Thoughts

Am I doing this right?

When I was a brand new mama, I spent the first six months seeking answers from google, online forums and a friend who was a couple months ahead of me and had read far more parenting books than myself. I struggled to have confidence in the job I was doing. The strength of opinions coming at me from all sides undermined what little confidence I had in my abilities to be a good mom. Other than other panicked mothers on baby forums posting pictures of odd rashes and five-minute play by plays of their baby’s fevers, I came across very few parents who would, in a place of vulnerability, offer up that they too questioned their own choices and longed for a little validation. Parents instead came off so confidently when they shared their decisions (like a school, or a meal plan, how they discipline,or a diapering method) and could likely rattle off a list of justifications for their decision. This was overwhelming. When my first son was around six months old, a switch finally flipped and I quit comparing my mothering to others’ and started to trust my instincts. Eventually, my mantra became, “Is the baby alive? Is he fed? Is the booty clean and dry? Yes? Then you are doing a fine job.” Babies were fairly simple. Meet their basic needs and snuggle as much as possible.
Now, several years down the road, I struggle with new choices and similar insecurities. I find myself trying to develop a list of justifications for the choices I make, and I’m not sure whom I am trying to convince that I’m doing this right. There are still those basic needs, and we never start or end a day without some snuggling, but there is a lot more in the middle. Opportunity. Practice. Deep spiritual conversations. Discussions about ethics. Reconciliation after fights. Supporting growing independence yet demanding obedience. Nurturing and pushing forward. Honoring commitments. Re-assessing privileges. Personal pursuits and family time. In each of these areas, I’m trying to figure out when I need to be soft, and when I need to be hard. When I need to be a stone that sharpens a knife, and when I need to be a salve that eases the pain of a wound. When I need to send out, and when I need to draw us in.

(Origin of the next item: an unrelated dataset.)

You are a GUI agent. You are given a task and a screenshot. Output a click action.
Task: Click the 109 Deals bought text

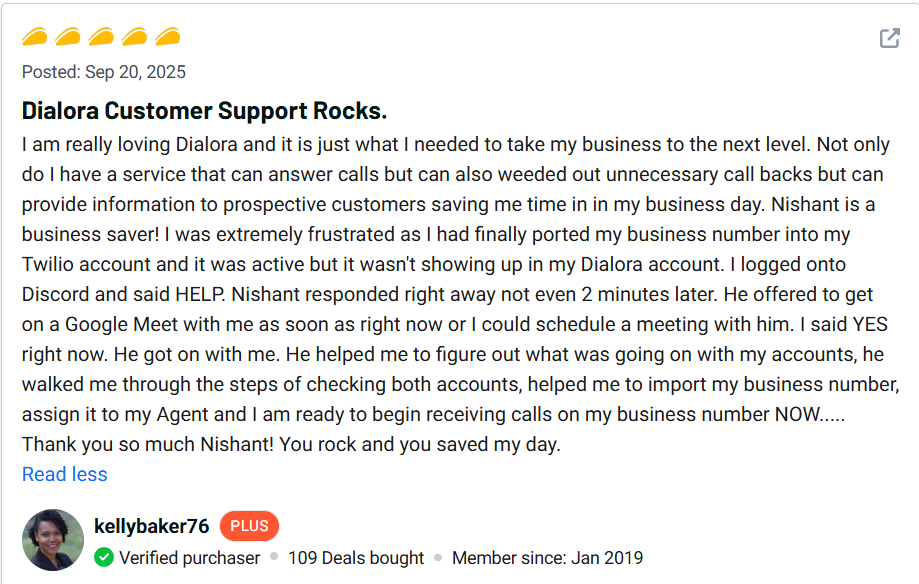[356, 558]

We take things slowly. I keep feeling the pressure to push push push, try try try, and worry that there is some opportunity/camp/lessons/special test that I’ve failed to provide them. And maybe I have, but childhood is barreling by us, and soon they will be young men. So for now, we lean into family. One sport at time. One after-school club. Not so many play dates. Not every single church meeting. No banking on any particular talent as the ticket to anyone’s future or thinking progress reports define the child. We work on defining love and encouraging character. We talk about how the love they show their friends may be the only picture of Jesus’s love some of their friends see. We talk about their friends’ behavior or hurtful actions and try to understand what may have motivated them and figure out how we can better live with them. We admit when we’ve been jerks. I pray they don’t fall into my personal trappings. I keep telling myself I need to get them more dental floss. I try to not be emotionally manipulative or check out, but I am and I do and I come back for extra snuggles.
Am I doing this right?
I will fail, over and over.
Are you doing this right?
There are no forums, no friends, no family that can satisfy that question we all carry to the grave.
It’s why often my prayers aren’t requests but simply acts of surrender.
“God, I give you this child. See my open hands? He is yours. I trust that You love him more than I ever could. I need Your mercy. He needs Your mercy. You are my confidence.”
From Hebrews 4:
“Since then we have a great high priest who has passed through the heavens, Jesus, the Son of God, let us hold fast our confession. For we do not have a high priest who is unable to sympathize with our weaknesses, but one who in every respect has been tempted as we are, yet without sin. Let us then with confidence draw near to the throne of grace, that we may receive mercy and find grace to help in time of need.”